Praying for the Dead and the Living in Orlando

Prayers for the dead and living in Orlando

Prayers for protection, healing, peace
and comfort during this time of grief
and righteous rage.
To everyone in Orlando
To the streets of Pride, worldwide.

To all of our LGBTQ2 loved ones
Family, lovers, friends, children, grandchildren
and ourselves.
Holy.

Ancestors.
You whose hands we held, dying of AIDS,
of gaybashing, of hate crimes, of misogyny
of all the phobias turned outwards
that took our loved ones’ lives.
We call your names. Guide us now.

Goddesses of healing and battle, Brigid, Morrígan,
hold and comfort our wounded,
rally our dead and fight like hell for the living.
We call you now.
In pride, in power, in resistance.
Slàinte Mhath.

Our prayers are with everyone in Orlando, and everyone who’s been affected by this homophobic and racist hate crime (for anyone who didn’t know, not only was the shootout at a gay club during Pride month, but it was Latino night and a drag show).

For those of us who lived through earlier eras, this is bringing back hard memories of when we, too, were shot at or jumped just for going to a gay club, when we held vigils for people murdered by gaybashers, where people we had been with on the barricades turned up dead after being hassled at Pride. Those days are not that long gone, and this is a flashback to when our marches were not “Pride,” but “Liberation.”
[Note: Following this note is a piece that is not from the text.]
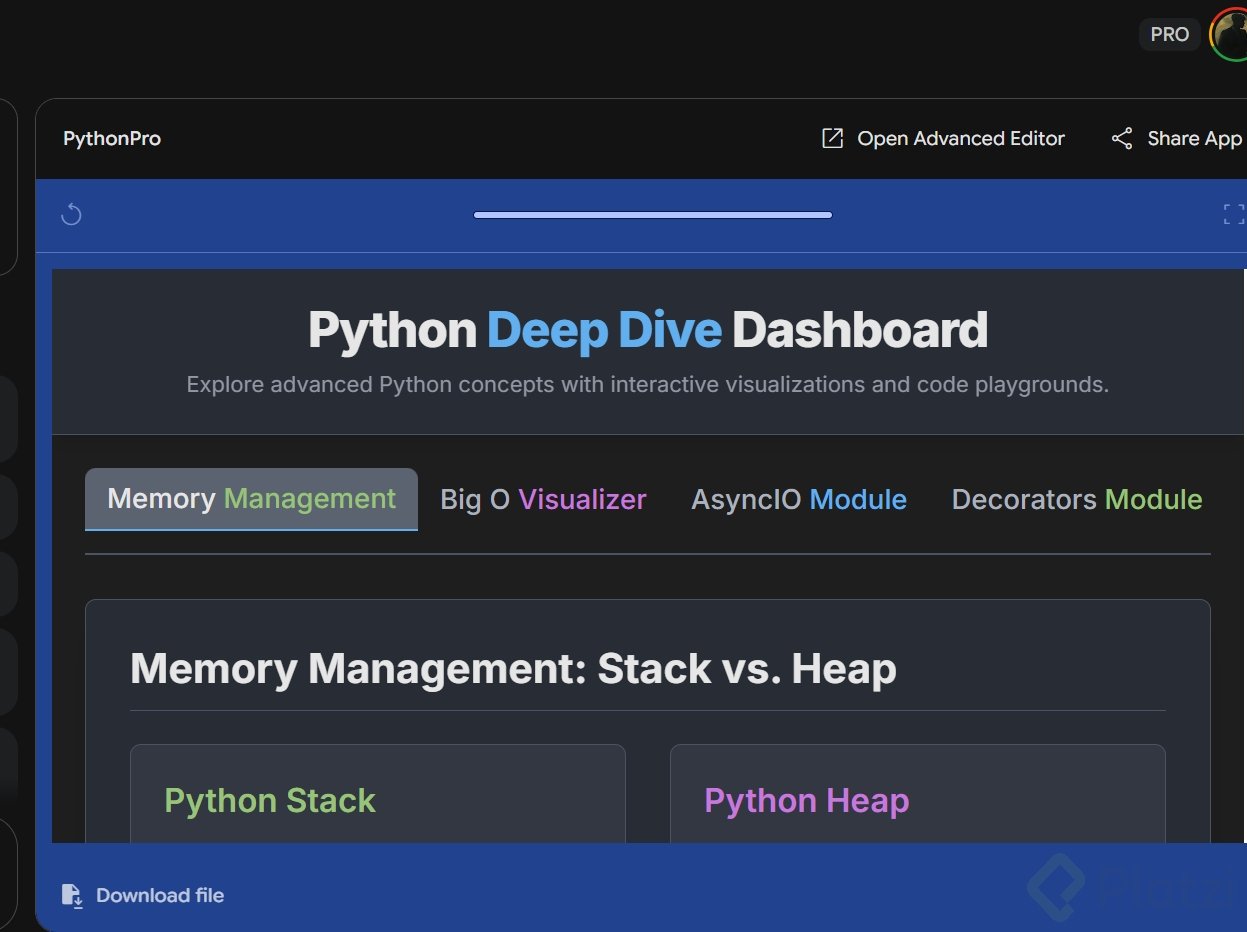The height and width of the screenshot is (932, 1247).
Task: Click the Download file text link
Action: coord(160,896)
This meme includes one of the Winged Victories from a monument in Dublin. She has a shield of protection and has taken away the sword from the enemy and broken it. The background is a photo by Diana Davies of the very first Gay Pride rally, aka Christopher Street Liberation Day, aka The Gay Liberation Run, held on the first anniversary of the Stonewall Uprising.

Be safe out there, folks.

Winged Victory courtesy Wikimedia. For more about Diana Davies photos of the Gay Liberation Front.

Original post


June 13, 2016

New video and article: Daily Rites in Gaelic Polytheism

Since we started our Youtube channel in 2014 we’ve received a great response to the videos we’ve made so far, and after a wee break since our last video (a good six months ago now) we figured it’s high time for another one. Our last video took a look at Offerings in Gaelic Polytheism, so this time around we’ve decided to carry on with the introductory theme with our latest effort, Daily Rites in Gaelic Polytheism:

The video offers a brief overview of the kinds of rites and practices Gaelic Polytheists can incorporate into their daily lives – and we want to stress that these are things that can be done, not that they have to be done. To go hand in hand with this new video, we’ve decided to update our Daily Rites page here on the website. This new version has been substantially revised and updated by Kathryn Price NicDhàna, and the prayers we outline are now offered in both Gaelic and English. The prayers included in our updated article are completely different from the original article, which were written by Gaol Naofa’s founder Tomás Flannabhra; for those of you who would prefer to stick with them, we’ve moved the original version of the article to an archive page here. Whichever version of our Daily Rites article you prefer, we consider the video to be a companion piece to it. You might also find the Daily Practices section over on Tairis useful, along with our Offerings article and video, and our Children and Family in Gaelic Polytheism piece.

As always we hope you enjoy the new video and article, and please feel free to share them wherever you like. Slàinte mhath!